| ACTIVITY |
From the first record through the last, copy each one exactly.

| Pixel coordinate grounding data |
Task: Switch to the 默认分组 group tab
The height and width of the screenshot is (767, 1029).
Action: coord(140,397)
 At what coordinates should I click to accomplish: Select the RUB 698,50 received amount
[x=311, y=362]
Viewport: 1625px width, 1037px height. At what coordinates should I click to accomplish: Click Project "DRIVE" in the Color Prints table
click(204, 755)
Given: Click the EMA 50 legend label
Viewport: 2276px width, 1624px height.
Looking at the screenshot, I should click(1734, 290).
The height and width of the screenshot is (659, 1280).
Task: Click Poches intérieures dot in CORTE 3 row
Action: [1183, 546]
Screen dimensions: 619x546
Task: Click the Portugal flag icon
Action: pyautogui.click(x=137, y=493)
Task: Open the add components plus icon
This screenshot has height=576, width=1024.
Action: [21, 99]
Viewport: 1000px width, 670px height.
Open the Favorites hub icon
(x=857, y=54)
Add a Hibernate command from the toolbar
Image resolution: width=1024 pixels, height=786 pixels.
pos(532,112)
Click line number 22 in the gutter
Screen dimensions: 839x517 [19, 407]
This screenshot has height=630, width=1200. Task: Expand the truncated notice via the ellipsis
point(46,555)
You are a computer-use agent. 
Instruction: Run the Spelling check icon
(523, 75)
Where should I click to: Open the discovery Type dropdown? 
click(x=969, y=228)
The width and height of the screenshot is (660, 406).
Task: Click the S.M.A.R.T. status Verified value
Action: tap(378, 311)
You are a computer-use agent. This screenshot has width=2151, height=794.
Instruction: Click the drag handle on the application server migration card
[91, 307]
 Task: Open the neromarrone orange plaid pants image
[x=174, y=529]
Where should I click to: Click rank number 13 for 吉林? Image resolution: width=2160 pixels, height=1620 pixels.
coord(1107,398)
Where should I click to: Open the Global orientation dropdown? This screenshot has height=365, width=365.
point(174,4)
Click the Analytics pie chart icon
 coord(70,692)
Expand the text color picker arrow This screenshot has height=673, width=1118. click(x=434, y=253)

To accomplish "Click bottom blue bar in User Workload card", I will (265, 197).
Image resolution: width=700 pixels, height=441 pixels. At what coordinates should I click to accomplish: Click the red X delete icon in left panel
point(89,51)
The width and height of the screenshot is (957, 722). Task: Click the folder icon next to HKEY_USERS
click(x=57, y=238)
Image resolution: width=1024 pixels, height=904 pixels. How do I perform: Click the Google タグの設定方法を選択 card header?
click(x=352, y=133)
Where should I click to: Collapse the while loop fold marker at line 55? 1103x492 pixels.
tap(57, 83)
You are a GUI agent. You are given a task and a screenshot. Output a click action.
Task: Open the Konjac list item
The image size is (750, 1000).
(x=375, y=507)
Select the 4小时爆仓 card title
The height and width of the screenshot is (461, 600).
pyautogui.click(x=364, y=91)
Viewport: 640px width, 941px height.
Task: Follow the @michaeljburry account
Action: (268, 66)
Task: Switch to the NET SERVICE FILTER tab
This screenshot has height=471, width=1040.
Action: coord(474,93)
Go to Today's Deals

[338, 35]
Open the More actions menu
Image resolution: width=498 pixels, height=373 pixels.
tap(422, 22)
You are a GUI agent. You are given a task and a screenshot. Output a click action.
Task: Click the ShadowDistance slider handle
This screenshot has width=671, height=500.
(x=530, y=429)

| RESPONSE |
Task: Switch to the 默认分组 group tab
The height and width of the screenshot is (767, 1029).
Action: coord(140,397)
 At what coordinates should I click to accomplish: Select the RUB 698,50 received amount
[x=311, y=362]
Viewport: 1625px width, 1037px height. At what coordinates should I click to accomplish: Click Project "DRIVE" in the Color Prints table
click(204, 755)
Given: Click the EMA 50 legend label
Viewport: 2276px width, 1624px height.
Looking at the screenshot, I should click(1734, 290).
The height and width of the screenshot is (659, 1280).
Task: Click Poches intérieures dot in CORTE 3 row
Action: [1183, 546]
Screen dimensions: 619x546
Task: Click the Portugal flag icon
Action: pyautogui.click(x=137, y=493)
Task: Open the add components plus icon
This screenshot has height=576, width=1024.
Action: [21, 99]
Viewport: 1000px width, 670px height.
Open the Favorites hub icon
(x=857, y=54)
Add a Hibernate command from the toolbar
Image resolution: width=1024 pixels, height=786 pixels.
pos(532,112)
Click line number 22 in the gutter
Screen dimensions: 839x517 [19, 407]
This screenshot has height=630, width=1200. Task: Expand the truncated notice via the ellipsis
point(46,555)
You are a computer-use agent. 
Instruction: Run the Spelling check icon
(523, 75)
Where should I click to: Open the discovery Type dropdown? 
click(x=969, y=228)
The width and height of the screenshot is (660, 406).
Task: Click the S.M.A.R.T. status Verified value
Action: tap(378, 311)
You are a computer-use agent. This screenshot has width=2151, height=794.
Instruction: Click the drag handle on the application server migration card
[91, 307]
 Task: Open the neromarrone orange plaid pants image
[x=174, y=529]
Where should I click to: Click rank number 13 for 吉林? Image resolution: width=2160 pixels, height=1620 pixels.
coord(1107,398)
Where should I click to: Open the Global orientation dropdown? This screenshot has height=365, width=365.
point(174,4)
Click the Analytics pie chart icon
 coord(70,692)
Expand the text color picker arrow This screenshot has height=673, width=1118. click(x=434, y=253)

To accomplish "Click bottom blue bar in User Workload card", I will (265, 197).
Image resolution: width=700 pixels, height=441 pixels. At what coordinates should I click to accomplish: Click the red X delete icon in left panel
point(89,51)
The width and height of the screenshot is (957, 722). Task: Click the folder icon next to HKEY_USERS
click(x=57, y=238)
Image resolution: width=1024 pixels, height=904 pixels. How do I perform: Click the Google タグの設定方法を選択 card header?
click(x=352, y=133)
Where should I click to: Collapse the while loop fold marker at line 55? 1103x492 pixels.
tap(57, 83)
You are a GUI agent. You are given a task and a screenshot. Output a click action.
Task: Open the Konjac list item
The image size is (750, 1000).
(x=375, y=507)
Select the 4小时爆仓 card title
The height and width of the screenshot is (461, 600).
pyautogui.click(x=364, y=91)
Viewport: 640px width, 941px height.
Task: Follow the @michaeljburry account
Action: (268, 66)
Task: Switch to the NET SERVICE FILTER tab
This screenshot has height=471, width=1040.
Action: coord(474,93)
Go to Today's Deals

[338, 35]
Open the More actions menu
Image resolution: width=498 pixels, height=373 pixels.
tap(422, 22)
You are a GUI agent. You are given a task and a screenshot. Output a click action.
Task: Click the ShadowDistance slider handle
This screenshot has width=671, height=500.
(x=530, y=429)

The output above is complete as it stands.